### Data for processing
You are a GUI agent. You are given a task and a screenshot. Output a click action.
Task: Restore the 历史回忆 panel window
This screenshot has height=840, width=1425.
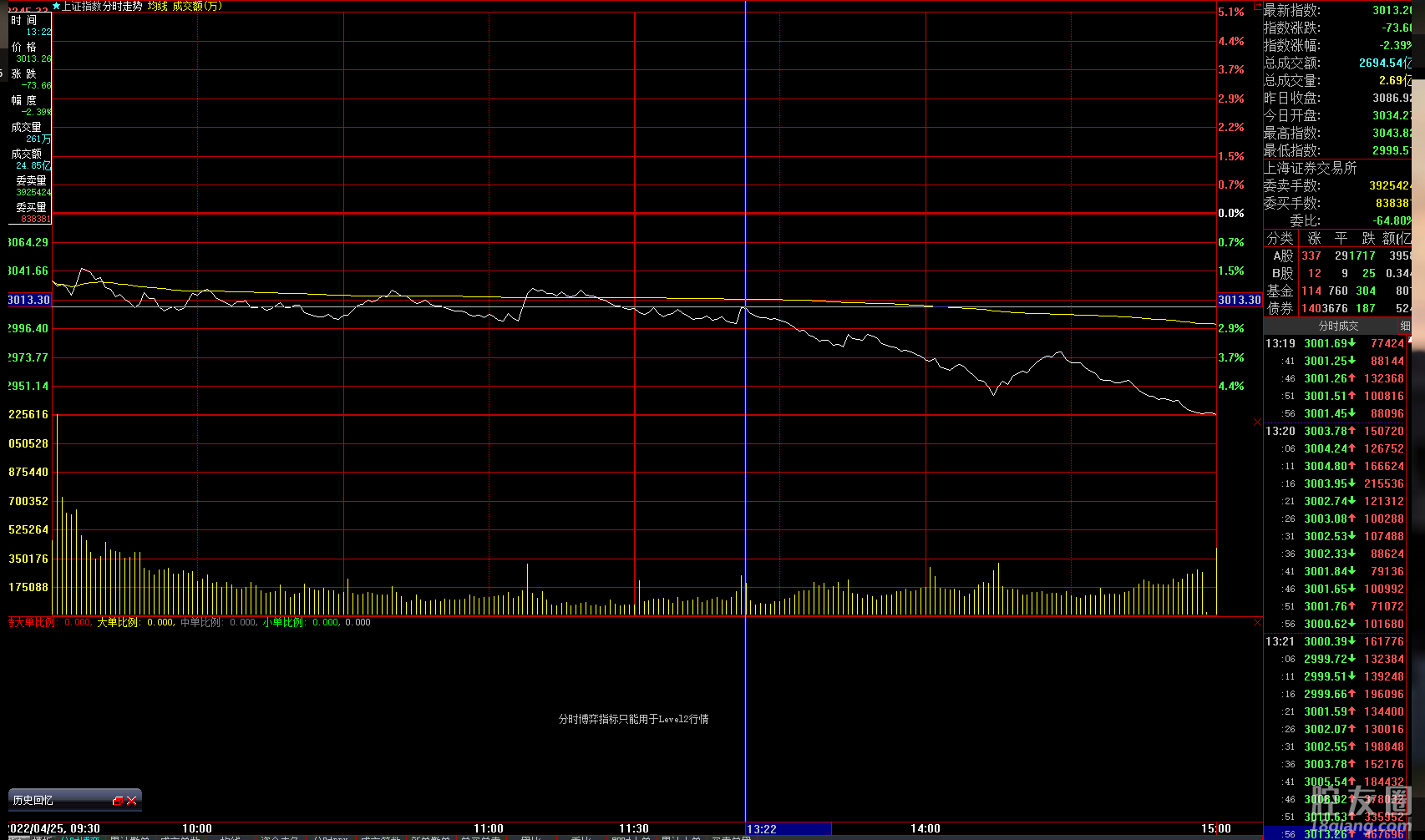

--

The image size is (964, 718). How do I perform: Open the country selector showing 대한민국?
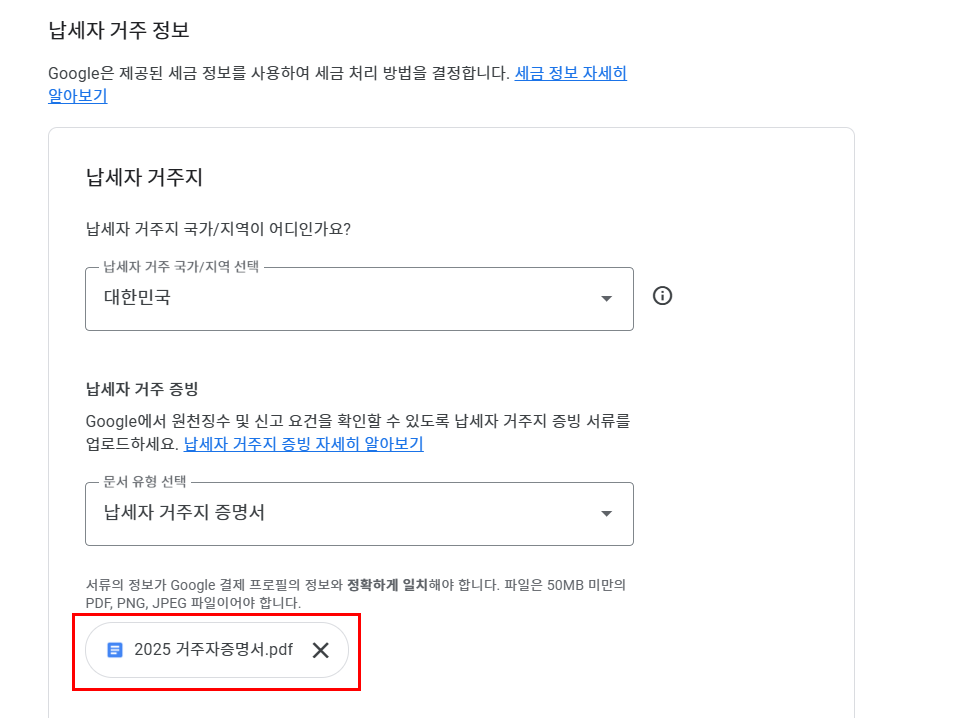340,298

### Required action
Look above for the line that contains "Task: Restore the 历史回忆 panel window". Starting there, transcribe every line exactly until you have copied the line that contains "This screenshot has height=840, width=1425.".

### Written reply
Task: Restore the 历史回忆 panel window
This screenshot has height=840, width=1425.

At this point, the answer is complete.